WHAT YOU ARE ASKED TO DO
Copy out every line of the data below without changing anything, but leave the pictures out.
>> START DATASET ROWS
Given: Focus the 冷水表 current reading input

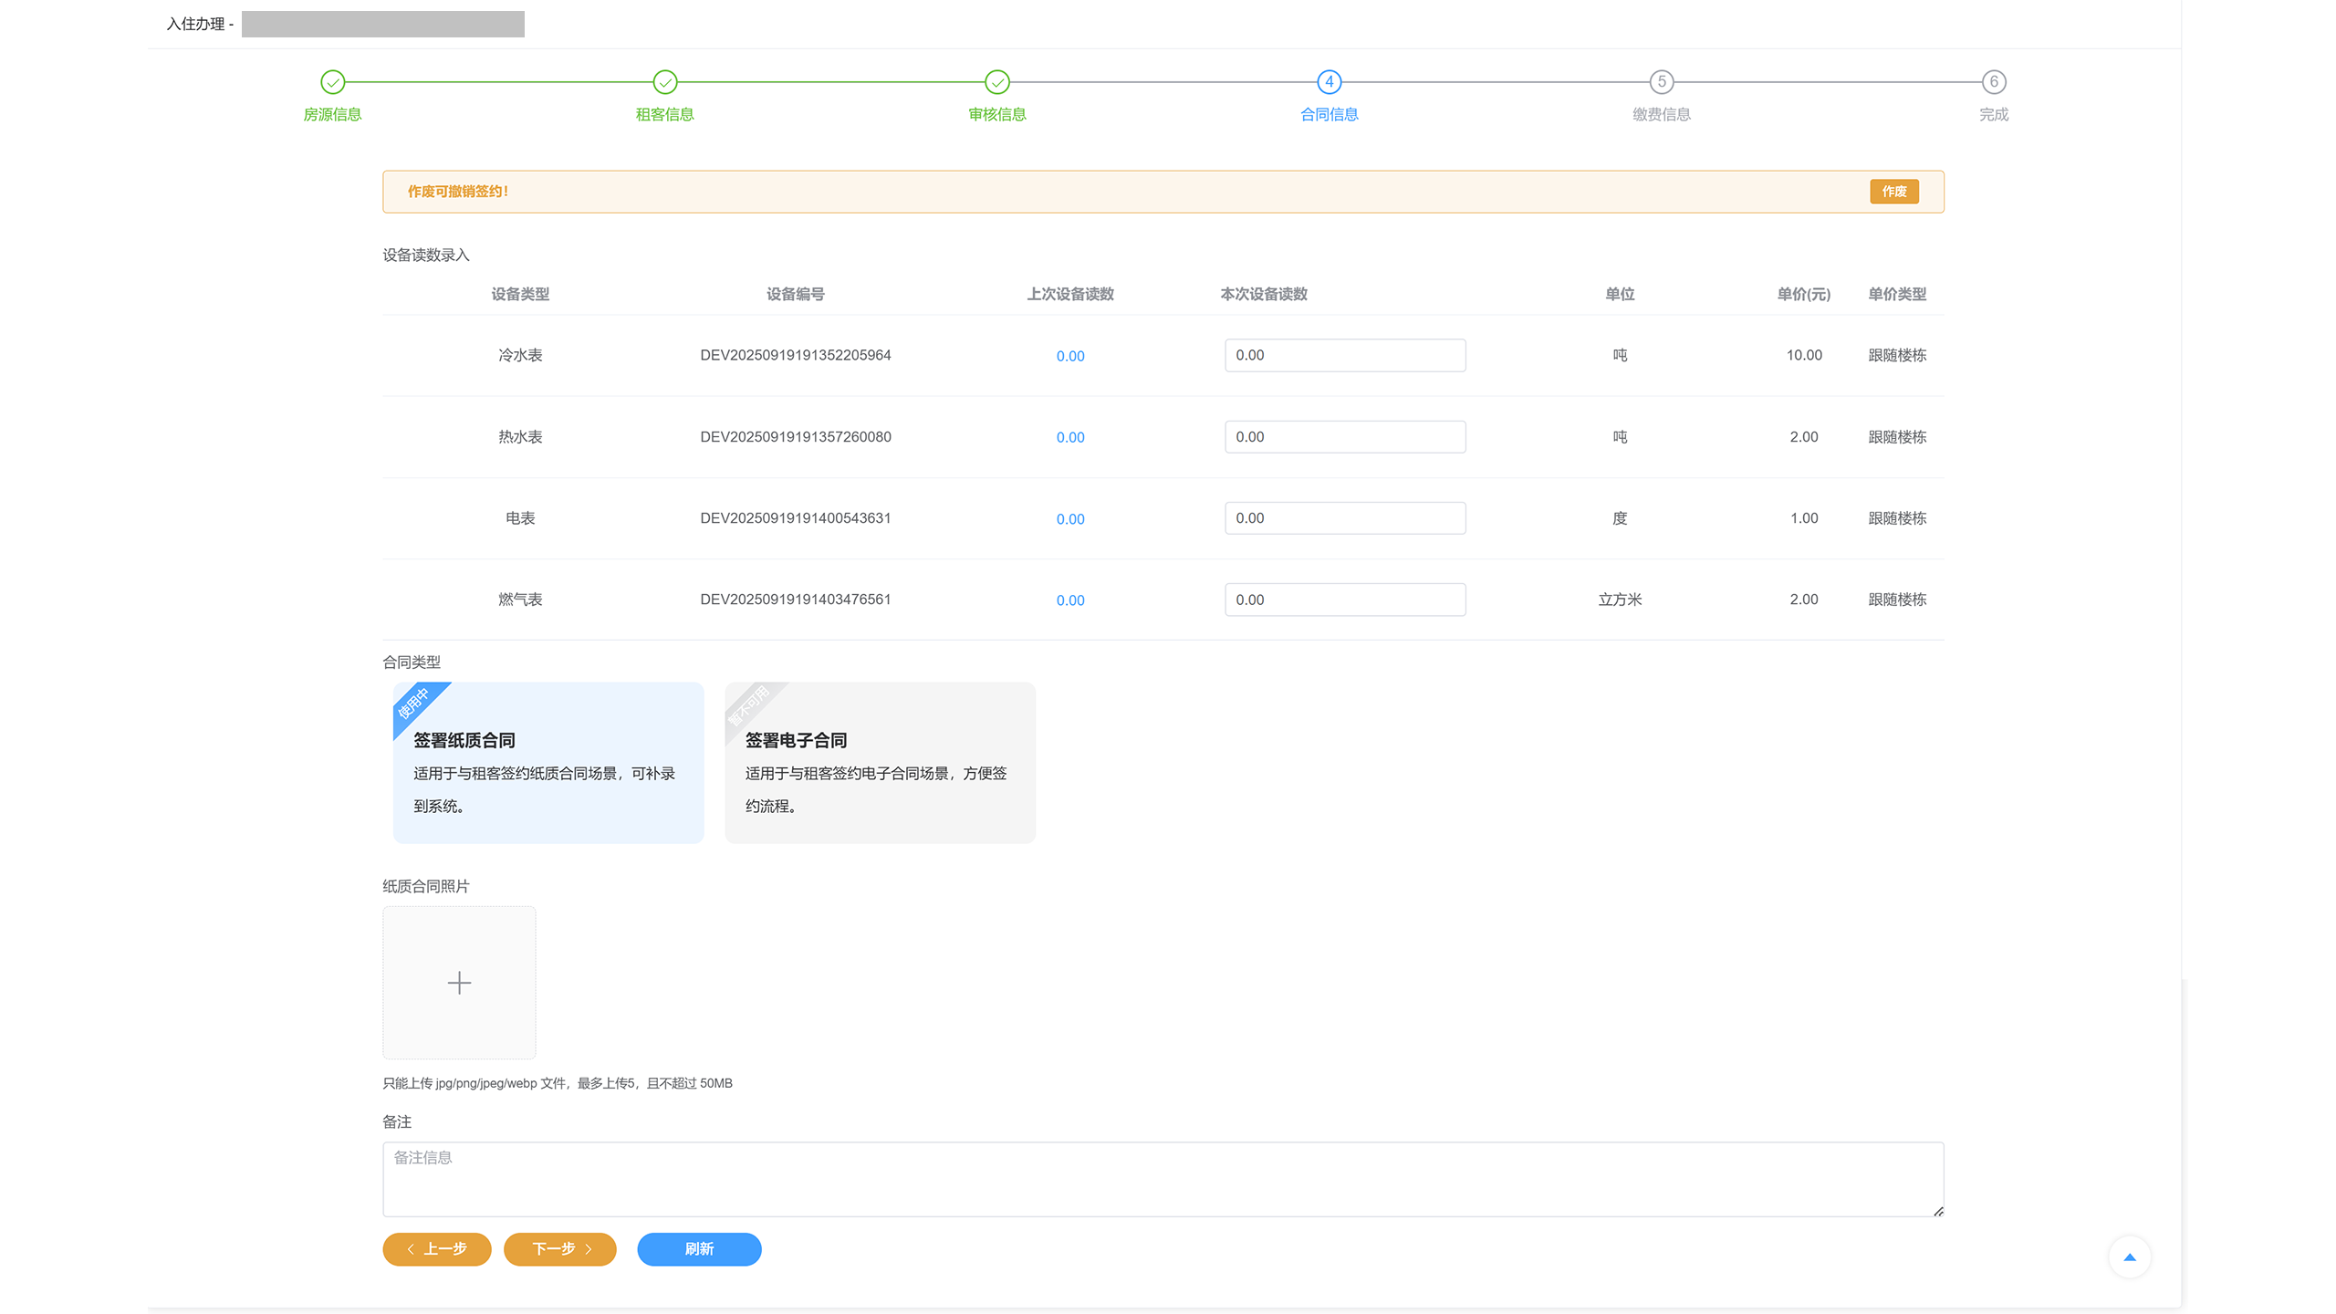Looking at the screenshot, I should tap(1345, 356).
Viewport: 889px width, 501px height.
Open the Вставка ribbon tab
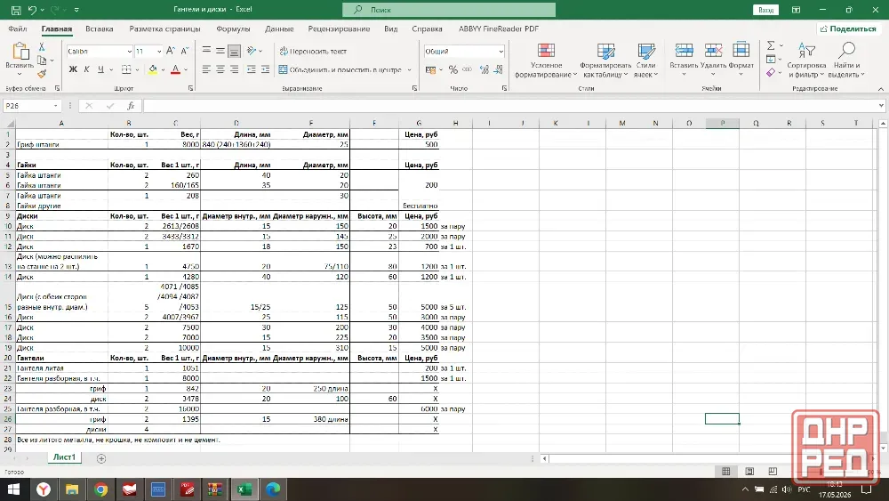point(100,29)
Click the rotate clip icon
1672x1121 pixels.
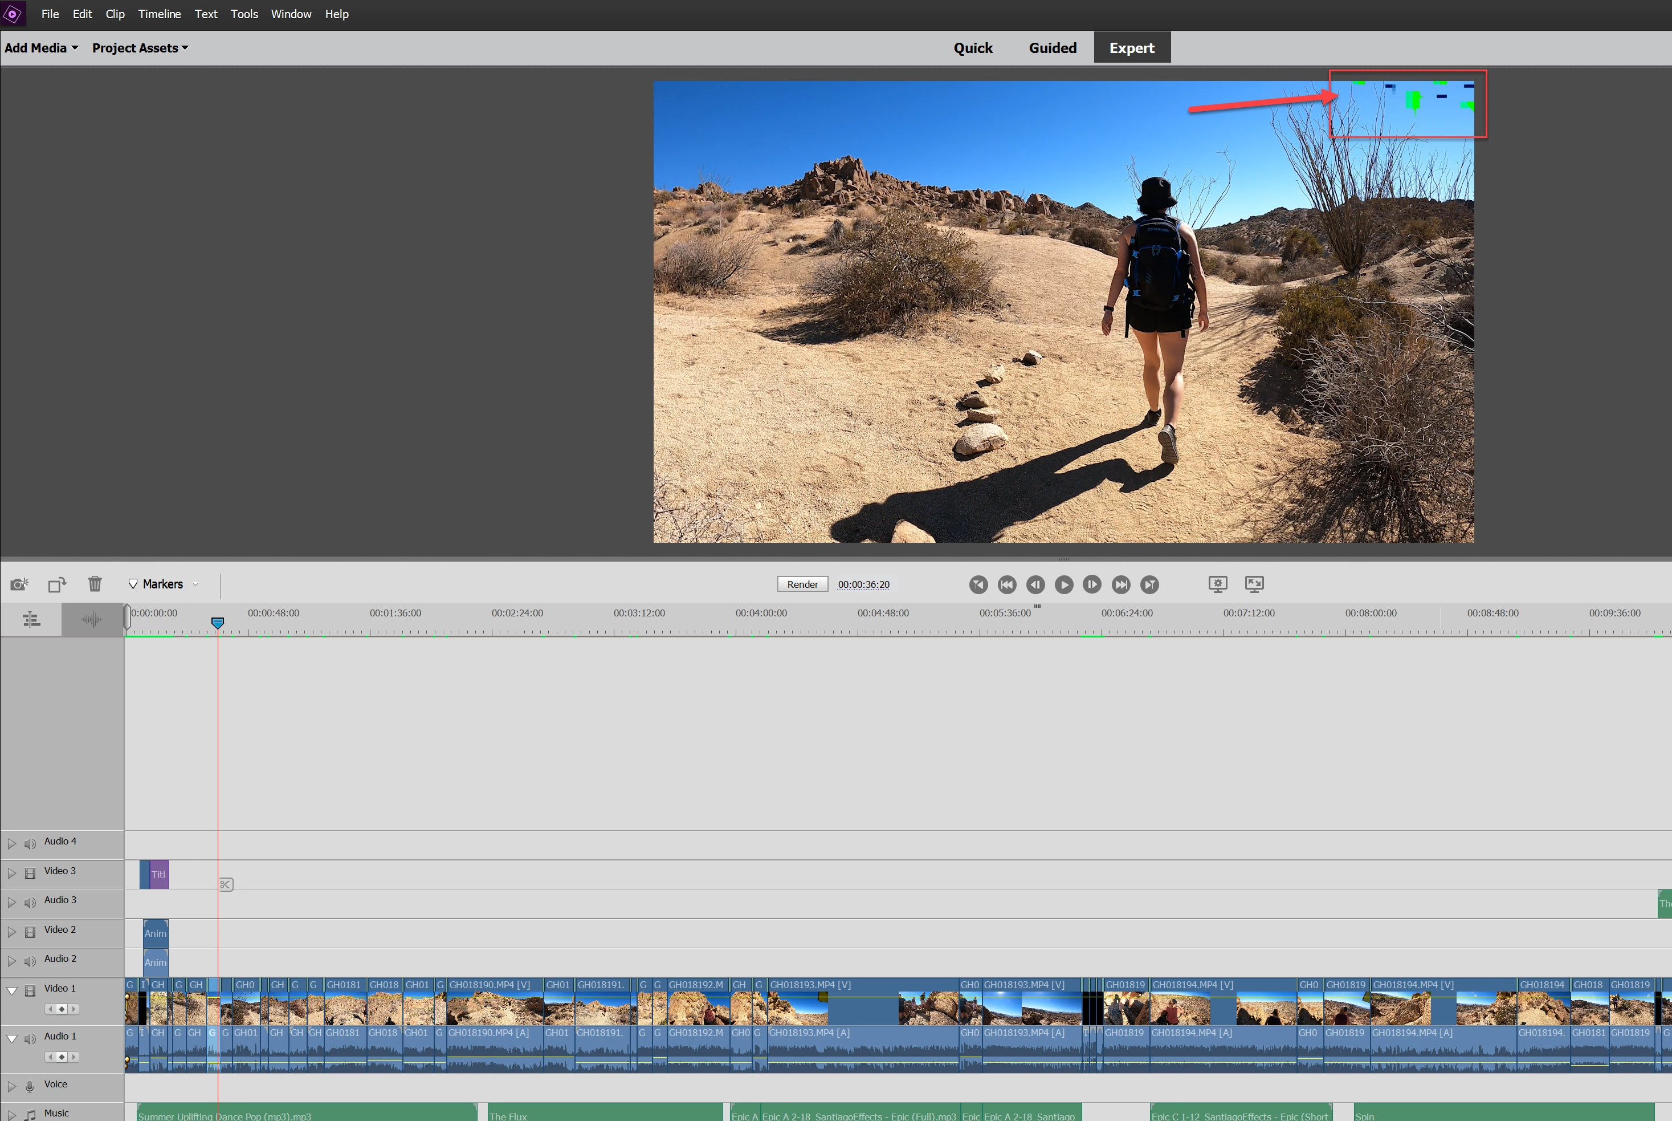point(57,584)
>> END DATASET ROWS
SOLUTION
Given: Focus the 冷水表 current reading input

Looking at the screenshot, I should tap(1345, 356).
Viewport: 889px width, 501px height.
Open the Вставка ribbon tab
point(100,29)
Click the rotate clip icon
1672x1121 pixels.
point(57,584)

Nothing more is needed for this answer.